◆ Ihre Aufgabe: Führen Sie den Artikel über SD-WAN und die Cloud-Nutzung von Unternehmen im Anschluss an seinen letzten Satz fort.

◆ Artikel:
----------------------------------------
Arbeiten in der Cloud setzt Unternehmensnetze zunehmend unter Stress. Abhilfe verspricht die relativ neue Netztechnologie SD-WAN: Ein software-definiertes Weitverkehrsnetz versorgt besonders Echtzeitanwendungen aus der Datenwolke mit der nötigen Brandbreite und kombiniert dazu alle verfügbaren Breitbandtechnologien.
Die Plattformen der US-Hyperscaler bilden heute das Rückgrat für die Digitalisierung der globalen Wirtschaft. Laut Cloud Monitor 2021 sind bereits 45 Prozent der deutschen Unternehmen in der Public Cloud. Weitere 21 Prozent planen, Services von Hyperscalern zu beziehen. Tendenz steigend.
----------------------------------------
◆ Bereitgestellte Daten:
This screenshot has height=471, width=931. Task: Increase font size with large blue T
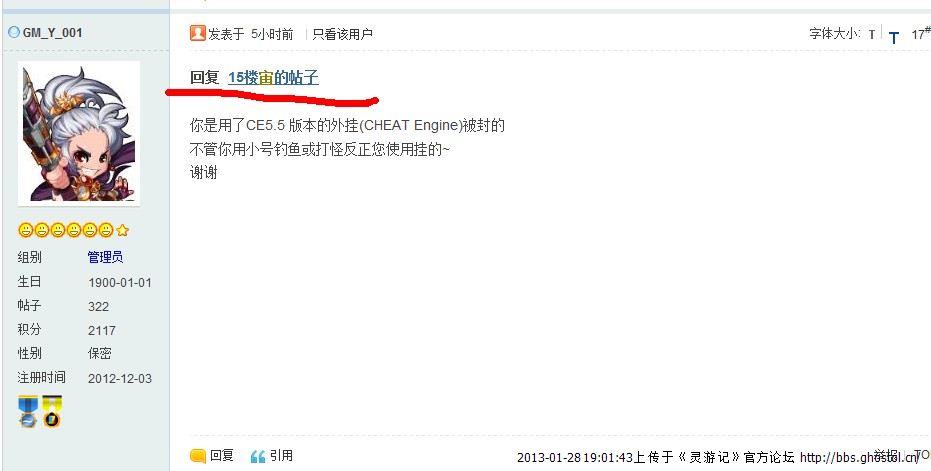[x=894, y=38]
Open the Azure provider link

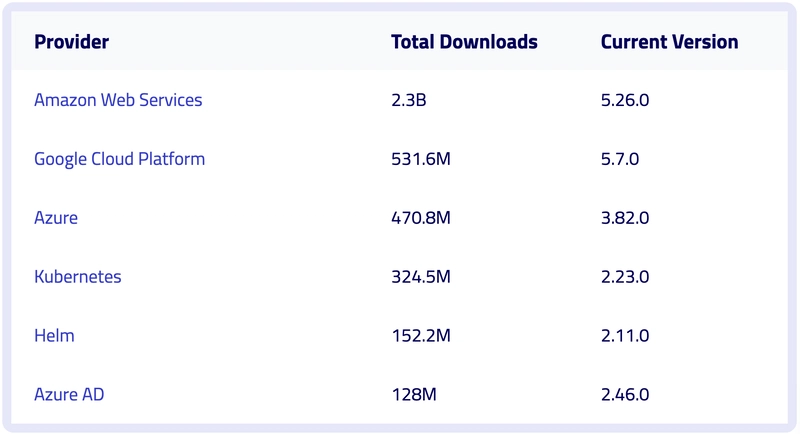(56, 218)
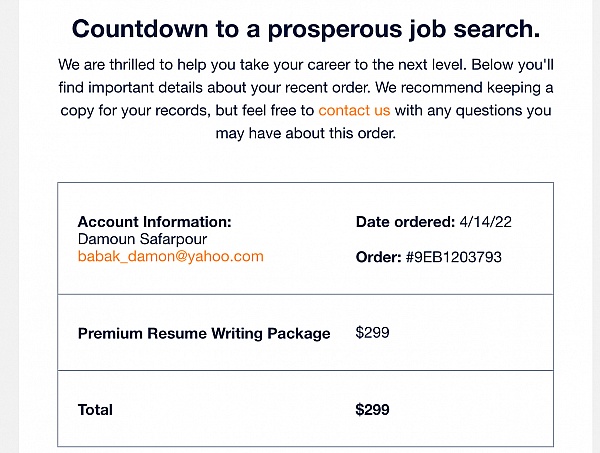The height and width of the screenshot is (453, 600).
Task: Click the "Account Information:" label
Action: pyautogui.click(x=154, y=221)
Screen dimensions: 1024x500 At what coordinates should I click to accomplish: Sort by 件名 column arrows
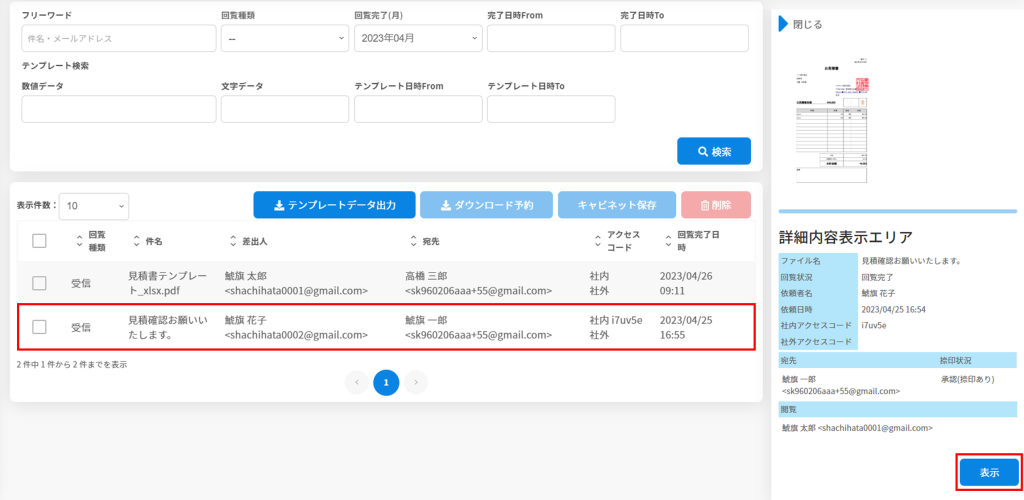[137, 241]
----------------------------------------
◆ Lösung der Aufgabe:
Doch der Cloud-Hype stellt besonders Unternehmen mit vielen Standorten vor technische Probleme. Fernab der großen Städte und lichtschnellen Glasfasernetze ruckelt es in Videokonferenzen oder bei der virtuellen Echtzeitzusammenarbeit.
Die Ursache: Mit dem Schritt in die Public Cloud verschiebt sich die Hauptlast des Datenverkehrs im WAN. Der Internet-Traffic nimmt dramatisch zu, der Anteil lokal betriebener Geschäftsanwendungen am Datenaufkommen nimmt ab. Dieser Lastwechsel erwischt traditionelle Unternehmensnetze auf dem falschen Fuß.
Die meisten WANs sind für den Zugriff auf lokale Geschäftsanwendungen im firmeneigenen Rechenzentrum optimiert. Der Zugang zum öffentlichen Internet war bisher Nebensache. Entsprechend wurde der Internetverkehr aller Standorte über eine Firewall in der Zentrale geleitet. Wächst aber die Cloud-Nutzung sprunghaft an, verwandelt sich dieser einzige Austrittspunkt ins Internet zum Nadelöhr für die ganze Infrastruktur.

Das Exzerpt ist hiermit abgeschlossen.